It seems like there were more companies that had privacy-related problems in 2014 than didn’t. And the lucky ones that didn’t “get got” were separated by only one or two degrees from those that did. As we look ahead to 2015, I see a mix of old privacy concerns along with a few emerging dangers.
Breaches are the new normal. Sony Pictures, the U.S. Postal Service, Home Depot, JPMorgan Chase, Goodwill, Staples, eBay, P.F. Chang’s, Michaels, Neiman Marcus and Kmart, along with countless others, experienced major data compromises this year. It almost seems like the only reason this or that entity hasn’t been involved in a privacy-related disaster is that the bad guys haven’t gotten around to them yet. Of course there are things companies can do to avoid privacy pitfalls, but they too often don’t do them. As a result, breaches will continue apace in the new year.
The flood of personally identifiable information released by these and other leaking entities will continue to make waves in 2015. This will be the year that consumers grok that what you can’t see in the realm of data collection really can hurt you. Simple knowledge, like the fact that companies are not required to tell you their security protocols, will start to go mainstream. When that happens, it might be easier to get some federally mandated legislative remedies. In the mean time, consumers will approach privacy with extreme caution, dialing back the information they’re willing to share.
If one of the big lessons of 2014 was how badly data security is handled, the next year should spur a more 24/7/365 approach. More and more, people know that even the strongest data fortress has a weakness—and that it often takes the form of an employee who didn’t listen to security protocols when the training module about best data-security practices went around the office. This will become an HR harping point in 2015—read those security updates! And there will be progress on that front, too.
Here are five more issues that will come to the fore in the next year.
1. The New Privacy Sales Pitch
Privacy by design, the idea that a company should make privacy and data security a marketing point, will not be a factoid known only by the data-security crowd. Consumers will key into the way marketing campaigns talk about privacy and data-security. For some companies, this shift will take the form of an attractive privacy-by-design marketing plan that could convert the window-shopping curious into customers. For others, that same approach, however, may elicit an even warier attitude from consumers.

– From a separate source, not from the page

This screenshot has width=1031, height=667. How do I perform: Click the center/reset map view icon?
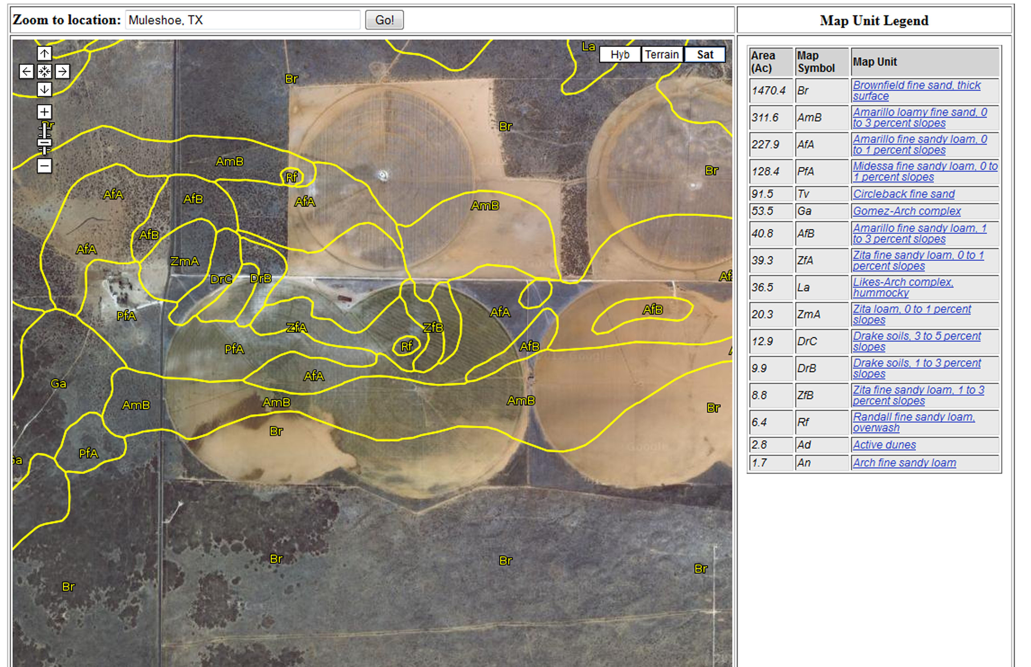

2. Data Will Matter in Lawsuits
Companies that harvest private information could very well be called to testify in lawsuits based on the data they hold. Telegraphing what will doubtless become a future strategy, a personal injury claim represented by McLeod Law in Calgary included evidence culled from Fitbit data to prove that a client was still suffering four years after an accident.
3. Sharing Will Decline
During this year’s PrivacyXChange Forum, Kevin Ashton used big data to show attendees the location of people who shared pictures of cats on social media within the vicinity of the building where he was giving his talk. He was able to do this because iknowwhereyourcatlives.com had aggregated that data. Fitbit got in hot water recently because the default share setting was broadcasting the sex lives of users. Another device offered by Jawbone aggregated users’ anonymized sleep habits without their knowledge. The more consumers realize how their information can be used and abused, the less they will share on social media and through their Internet of Things devices.

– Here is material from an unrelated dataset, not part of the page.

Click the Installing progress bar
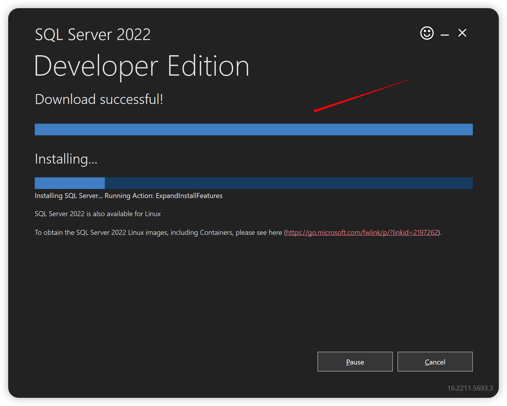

4. Chip-and-PIN Credit Cards Will Have a Bumpy Start
While 2015 is the year Chip-and-PIN credit card technology finally becomes the norm in North America, we’ve unfortunately already seen Chip-and-PIN scams. There will be glitches, most if not all of them born of bad management, that will occur due to poor implementation of the EMV technology that makes the cards more secure.
5. We’ll See More Hyper-Targeted Cyberattacks
Sony Pictures was nearly gutted by a cyberattack recently. It’s not clear who was responsible, but it is clear that the goal was malice. As one commentator said, “This was like a home invasion where after taking the family jewels the hackers set the house ablaze.” There will be more Sony-style attacks targeting a single company for a particular reason in 2015. Another trend will be boiler room-style operations aimed at collecting information to game the stock market, as we saw recently in the biotech industry.
The year to come in privacy is going to be all about evolution—both of privacy-related crime and the protection of consumers’ private information.